For them, the relationship is built on trust and a desire to support each other in their respective careers. Garland points out that the best partnerships are not just about checking a diversity box but instead making integration a key part of the story. “My hope is that we engage in meaningful conversations and develop actionable goals that build sustainable DBE firms, rather than focusing on a minimum DBE goal.” Finally, Edwards highlighted there is a corporate responsibility to deliver on businesses like Garland’s, as for too long the field of engineering has been unavailable to those in underrepresented groups.

Sean Garland, Pont Engineering

Sean Garland, Pont Engineering


Jennifer A. Etheridge, President, and Kate Henry, Vice President, own Aulick Engineering, a 40-person engineering firm that is a women-owned small business (DBE). Serving with focus areas on hydrology/hydraulics, civil-site design, and airport inspection; they assist on everything from airports to state and local transportation departments, municipalities, and engineering firms.

They have worked with larger firms such as Parsons, Arcadis, Michael Baker, and RS&H. Through their endeavors, they also experience contractual mentor-protégé relationships. As Etheridge shares, “The mentoring program has allowed a smaller firm like us to be involved in some really big projects that in the past we haven’t had the staff to pursue, even as a minor sub. Having the intentional support of a Prime has allowed us to work together with the staff we have and grow our staff throughout the course of the project.” A consistent thread across mentor - protégé relationships for Aulick Engineering has been that of a win-win. The DBE firm gets to expand on untapped projects, and the larger firm gains help on client workload.

Communication is key to making these types of partnerships a success. Etheridge explains, “I think that relationships are important and finding the right fit from a skillset and personality perspective is an important part of making the mentoring program successful, so if you are a mentor or a protégé and you have not had the best experience, I would encourage you to keep trying until you find the right fit. When it fits right, I believe you will see that this can be a mutually beneficial program.”
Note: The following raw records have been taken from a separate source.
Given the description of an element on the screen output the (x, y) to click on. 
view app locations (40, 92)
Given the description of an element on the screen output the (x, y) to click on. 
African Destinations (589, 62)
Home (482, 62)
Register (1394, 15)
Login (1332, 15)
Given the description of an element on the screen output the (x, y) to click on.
Benefits to Aulick Engineering have included training and management advice. Henry told of how a specific project manager at Arcadis offered support on reasonable hours estimates, salary information, and other topics not typically discussed between firms. Henry also shared how firms RS&H and Parsons offered helpful quarterly training on topics spanning from invoicing requirements, Bluebeam training, motivational speakers, diversity training, leadership, and HR. N

“When done right, the DBE mentoring program can bring benefits to both firms and facilitate long-term relationships that result in successful projects and help pave the way for the next generation of engineering firms,” shares Etheridge. Both Etheridge and Henry are encouraged by the increasing mentor-protégé components being written into new contracts. Henry elaborates, “We are glad to see it incorporated into the contracts and projects to encourage primes to do this work. We have enjoyed being engaged in the program from that perspective. It has been exciting to see some of the firms we work with develop their own internal mentorship programs in response to these requirements.”

These types of strategic partnerships benefit not only mentors and protégés but respective engineering firms. Each side benefits in areas including strategy, client relations, business expenses, diversification of expertise, and investment opportunities. Although there are always areas to fine-tune, ultimately, these types of partnerships go deeper. They lead the way in long-term collaboration and shared experiences that embody learning, growth, trust, empathy, and service. Perhaps Sean Garland, Pont Engineering, said it best: “Without somebody that you have confidence in helping you navigate your career choices, I don’t know how many people would be successful in their careers.”